▶ _Aufgabenstellung_: Stelle die Zeilen der folgenden Daten als JSON-Liste von Zeichenketten dar, eine Zeichenkette pro Zeile und ohne Leerzeilen. Beginne mit der Zeile, die "Where should I click to: Toggle" enthält, und gehe bis einschließlich der Zeile, die "coord(520,31)" enthält.

▶ _Datenzeilen_:
┌──

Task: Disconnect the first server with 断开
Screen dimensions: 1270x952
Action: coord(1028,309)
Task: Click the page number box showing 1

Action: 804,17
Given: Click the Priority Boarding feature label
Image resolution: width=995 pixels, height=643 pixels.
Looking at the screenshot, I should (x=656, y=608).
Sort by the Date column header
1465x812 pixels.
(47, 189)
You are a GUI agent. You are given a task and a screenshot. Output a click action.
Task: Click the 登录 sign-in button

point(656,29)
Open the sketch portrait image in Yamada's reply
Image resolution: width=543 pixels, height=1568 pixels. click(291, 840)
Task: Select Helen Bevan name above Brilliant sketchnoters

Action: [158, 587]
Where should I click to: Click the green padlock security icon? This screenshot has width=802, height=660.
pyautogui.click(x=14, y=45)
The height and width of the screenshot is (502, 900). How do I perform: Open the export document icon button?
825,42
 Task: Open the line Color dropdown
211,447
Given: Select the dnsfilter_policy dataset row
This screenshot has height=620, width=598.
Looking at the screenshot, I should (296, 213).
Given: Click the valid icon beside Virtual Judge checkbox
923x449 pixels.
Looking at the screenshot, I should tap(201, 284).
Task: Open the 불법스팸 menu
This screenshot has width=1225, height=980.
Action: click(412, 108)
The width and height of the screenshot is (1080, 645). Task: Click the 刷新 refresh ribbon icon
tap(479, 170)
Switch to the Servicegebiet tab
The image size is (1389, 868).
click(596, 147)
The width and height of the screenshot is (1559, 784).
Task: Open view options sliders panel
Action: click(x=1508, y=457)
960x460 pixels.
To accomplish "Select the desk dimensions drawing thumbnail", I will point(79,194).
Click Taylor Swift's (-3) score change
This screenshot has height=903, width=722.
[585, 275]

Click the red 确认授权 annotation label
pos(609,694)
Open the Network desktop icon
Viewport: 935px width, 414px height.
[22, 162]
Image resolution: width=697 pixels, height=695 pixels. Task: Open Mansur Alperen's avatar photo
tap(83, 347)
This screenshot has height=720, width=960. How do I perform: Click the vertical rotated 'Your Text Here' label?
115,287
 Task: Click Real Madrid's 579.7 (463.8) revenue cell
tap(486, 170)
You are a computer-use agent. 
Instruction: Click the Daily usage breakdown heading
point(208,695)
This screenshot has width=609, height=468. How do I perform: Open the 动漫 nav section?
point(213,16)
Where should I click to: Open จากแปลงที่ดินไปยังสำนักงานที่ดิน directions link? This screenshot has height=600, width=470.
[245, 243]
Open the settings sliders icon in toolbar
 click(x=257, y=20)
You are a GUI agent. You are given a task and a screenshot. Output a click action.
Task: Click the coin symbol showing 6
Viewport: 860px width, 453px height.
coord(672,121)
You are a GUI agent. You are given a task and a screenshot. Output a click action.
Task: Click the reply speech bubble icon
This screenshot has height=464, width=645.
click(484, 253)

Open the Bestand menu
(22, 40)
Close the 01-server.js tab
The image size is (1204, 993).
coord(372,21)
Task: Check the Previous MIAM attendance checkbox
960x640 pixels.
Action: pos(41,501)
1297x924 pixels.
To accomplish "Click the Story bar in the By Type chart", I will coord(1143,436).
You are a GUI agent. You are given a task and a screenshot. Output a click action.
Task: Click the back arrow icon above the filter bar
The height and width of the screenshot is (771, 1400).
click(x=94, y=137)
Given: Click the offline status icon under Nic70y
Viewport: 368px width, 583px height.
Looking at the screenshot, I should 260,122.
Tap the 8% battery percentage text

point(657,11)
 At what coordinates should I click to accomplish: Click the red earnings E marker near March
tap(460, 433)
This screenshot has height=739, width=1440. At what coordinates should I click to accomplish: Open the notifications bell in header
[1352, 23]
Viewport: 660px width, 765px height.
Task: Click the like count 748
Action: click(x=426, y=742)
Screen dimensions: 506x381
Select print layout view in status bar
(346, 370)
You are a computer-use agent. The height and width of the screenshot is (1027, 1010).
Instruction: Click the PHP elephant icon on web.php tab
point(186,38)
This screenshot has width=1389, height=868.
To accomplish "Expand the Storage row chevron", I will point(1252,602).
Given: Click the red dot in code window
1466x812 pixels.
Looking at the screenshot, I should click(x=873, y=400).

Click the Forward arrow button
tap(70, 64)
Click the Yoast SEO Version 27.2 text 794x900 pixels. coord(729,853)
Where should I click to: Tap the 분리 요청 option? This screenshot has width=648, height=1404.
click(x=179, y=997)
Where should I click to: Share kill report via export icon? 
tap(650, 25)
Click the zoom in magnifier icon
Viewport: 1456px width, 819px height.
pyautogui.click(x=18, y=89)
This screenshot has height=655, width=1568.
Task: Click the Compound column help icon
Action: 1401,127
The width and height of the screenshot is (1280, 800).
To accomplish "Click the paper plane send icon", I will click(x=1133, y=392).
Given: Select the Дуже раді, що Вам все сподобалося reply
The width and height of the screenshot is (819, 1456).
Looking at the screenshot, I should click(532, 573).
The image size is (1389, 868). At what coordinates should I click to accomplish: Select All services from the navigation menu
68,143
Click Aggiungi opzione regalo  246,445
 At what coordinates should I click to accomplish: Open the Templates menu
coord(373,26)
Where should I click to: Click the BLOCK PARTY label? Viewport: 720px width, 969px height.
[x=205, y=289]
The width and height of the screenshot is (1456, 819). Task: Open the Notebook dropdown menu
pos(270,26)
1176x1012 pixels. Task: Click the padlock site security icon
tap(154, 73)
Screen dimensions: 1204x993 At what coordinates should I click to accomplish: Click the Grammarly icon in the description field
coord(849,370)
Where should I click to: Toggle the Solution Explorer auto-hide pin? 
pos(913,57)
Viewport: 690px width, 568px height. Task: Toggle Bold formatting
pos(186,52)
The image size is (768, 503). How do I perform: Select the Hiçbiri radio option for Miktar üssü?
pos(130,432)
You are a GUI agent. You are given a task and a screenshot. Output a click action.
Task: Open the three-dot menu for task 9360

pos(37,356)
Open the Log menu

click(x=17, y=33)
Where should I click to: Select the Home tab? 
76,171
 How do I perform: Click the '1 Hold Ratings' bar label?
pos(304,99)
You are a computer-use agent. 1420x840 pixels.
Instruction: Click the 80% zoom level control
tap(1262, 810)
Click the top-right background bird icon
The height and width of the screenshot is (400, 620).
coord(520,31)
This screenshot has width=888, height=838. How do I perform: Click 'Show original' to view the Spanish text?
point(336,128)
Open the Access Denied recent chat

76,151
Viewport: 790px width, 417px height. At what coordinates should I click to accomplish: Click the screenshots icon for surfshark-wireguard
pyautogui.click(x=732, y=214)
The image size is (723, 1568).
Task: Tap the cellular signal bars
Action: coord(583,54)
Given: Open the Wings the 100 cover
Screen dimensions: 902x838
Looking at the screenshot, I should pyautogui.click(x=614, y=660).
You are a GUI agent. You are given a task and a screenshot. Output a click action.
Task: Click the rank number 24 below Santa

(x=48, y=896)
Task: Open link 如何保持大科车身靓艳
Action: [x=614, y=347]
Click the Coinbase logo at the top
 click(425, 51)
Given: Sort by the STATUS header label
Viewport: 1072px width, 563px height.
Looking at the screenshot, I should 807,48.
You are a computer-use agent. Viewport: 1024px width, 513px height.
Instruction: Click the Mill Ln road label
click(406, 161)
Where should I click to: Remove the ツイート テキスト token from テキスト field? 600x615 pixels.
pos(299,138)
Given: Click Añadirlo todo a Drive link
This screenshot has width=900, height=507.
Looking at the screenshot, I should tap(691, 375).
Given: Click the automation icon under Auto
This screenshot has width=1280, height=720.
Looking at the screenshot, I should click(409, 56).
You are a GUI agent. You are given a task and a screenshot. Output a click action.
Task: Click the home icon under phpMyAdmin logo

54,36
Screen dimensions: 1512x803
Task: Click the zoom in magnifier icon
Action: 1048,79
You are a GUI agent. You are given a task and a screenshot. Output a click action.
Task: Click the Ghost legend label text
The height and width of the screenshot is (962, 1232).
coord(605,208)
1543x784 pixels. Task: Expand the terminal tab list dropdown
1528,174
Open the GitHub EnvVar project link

└──

▶ _Lösung_:
[
  "Where should I click to: Toggle the Solution Explorer auto-hide pin? ",
  "pos(913,57)",
  "Viewport: 690px width, 568px height. Task: Toggle Bold formatting",
  "pos(186,52)",
  "The image size is (768, 503). How do I perform: Select the Hiçbiri radio option for Miktar üssü?",
  "pos(130,432)",
  "You are a GUI agent. You are given a task and a screenshot. Output a click action.",
  "Task: Open the three-dot menu for task 9360",
  "pos(37,356)",
  "Open the Log menu",
  "click(x=17, y=33)",
  "Where should I click to: Select the Home tab? ",
  "76,171",
  " How do I perform: Click the '1 Hold Ratings' bar label?",
  "pos(304,99)",
  "You are a computer-use agent. 1420x840 pixels.",
  "Instruction: Click the 80% zoom level control",
  "tap(1262, 810)",
  "Click the top-right background bird icon",
  "The height and width of the screenshot is (400, 620).",
  "coord(520,31)"
]